En este marco, los eventos artísticos se verían amenazados si se confundieran con el turismo; los acomodaticios discursos en la estela de la teoría crítica, dominantes en la escena artística actual, cumplen la función reconfortante y protectora de mantener separados a los idiotas alienados de los críticos conscientes. Pero la pervivencia de esta división en el mundo del arte, repleto de esnobs haciendo tours —nosotros mismos—, comienza a resultar cómica. Museo y turismo nacen a la par, ambos tienen encomendada una función histórica semejante: uno, la misión imposible de reunir, ordenar y dar unidad en un mismo escenario a los fragmentos dislocados del mundo —la historia, la naturaleza—; el otro, la tarea igualmente imposible de ofrecer la ilusión de unidad mediante la escenificación espectacular de la historia y la naturaleza localizadas en emplazamientos discretamente acondicionados para el viajero. La musealización del mundo y su turistización forman parte de un mismo proceso. La novedad es que hoy la masificación y la mercantilización han saturado los dispositivos discursivos que los mantenían separados y han dejado a la vista esa raíz común en toda su crudeza.
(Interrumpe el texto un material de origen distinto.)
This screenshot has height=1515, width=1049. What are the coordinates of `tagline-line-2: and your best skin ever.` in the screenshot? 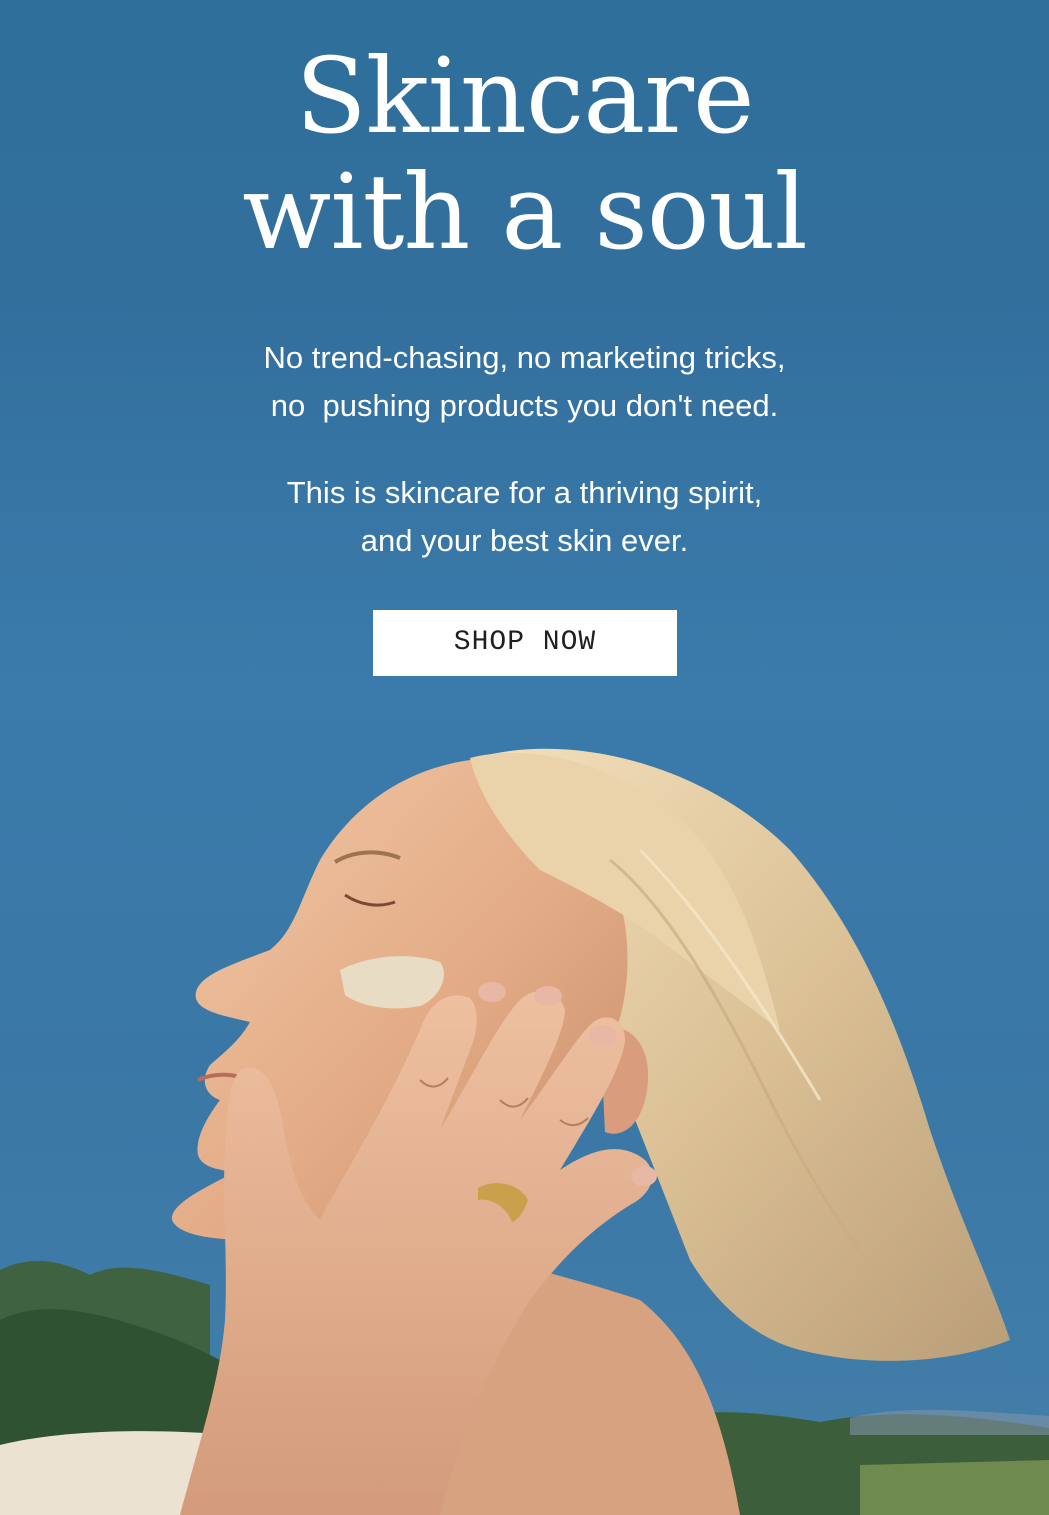 It's located at (524, 540).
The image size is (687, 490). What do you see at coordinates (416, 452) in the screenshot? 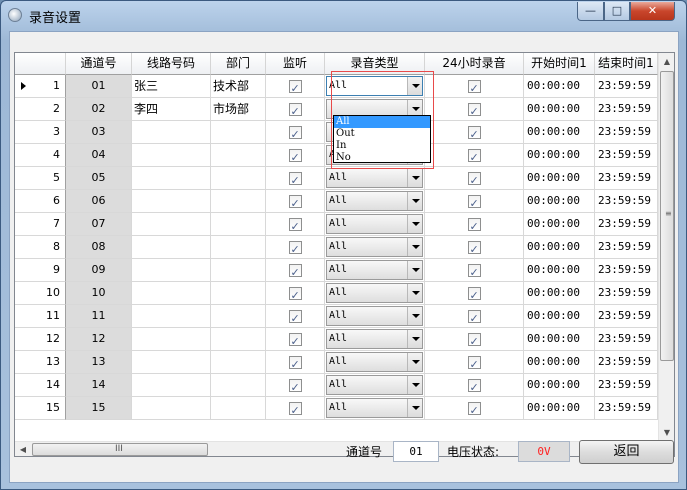
I see `channel-field: 01` at bounding box center [416, 452].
En este número recordamos lo que Smithson ya sabía: que la tierra toda debía imaginarse como un museo de historia natural. De aquí que la dialéctica de sus non-sites contribuya a iluminar la construcción de los «lugares» turísticos y que, como bien indica James Meyer, el surgimiento de los site-specifics deba ser interpretado por su relación dialéctica con el incremento de la movilidad. Lanzarote es un site-specific singular, una isla convertida en «obra de arte total», nos dice Mariano de Santa Ana, gracias a la industria turística. La misma que construye playas como enormes non-sites, resultado de la plena correspondencia, sostiene Vicente Benet, entre representación visual y escenificación constructiva. Un museo tan estático como el del Prado también potenció sus atractivos, insiste Eugenia Afinoguénova, para movilizar a sus visitantes por motivaciones identitarias. Beatriz Herráez aborda el caso de la sede ateniense de la última documenta, cuyo discurso expresamente político permanecía confortablemente ciego hacia su propia realidad como evento artístico-turístico, una contradicción que algunos de sus «anfitriones» hicieron explícita acusándoles de practicar, significativamente, un «turismo de la miseria». Roberto Gil se ocupa de la teoría del souvenir de Fernando Estévez, un adelantado en tomarlo en serio, no para convertirlo en algo «serio», decía, sino porque «la banalidad es una condición de nuestra existencia, lo que sí es una cosa muy seria». Su propuesta es un grito a favor de la liberación de las cosas frente a su sometimiento por los dispositivos museístico y turístico. Finalmente, Dean MacCannell nos explica con amplitud su tesis del turismo como búsqueda de experiencias auténticas, entendiendo la autenticidad como un efecto retórico alimentado por la percepción de la inautenticidad de nuestra vida cotidiana. De todo ello cabría deducir una familiaridad todavía impensada entre las vivencias del arte desde los años sesenta y su paralela mercantilización en la cultura popular del turismo.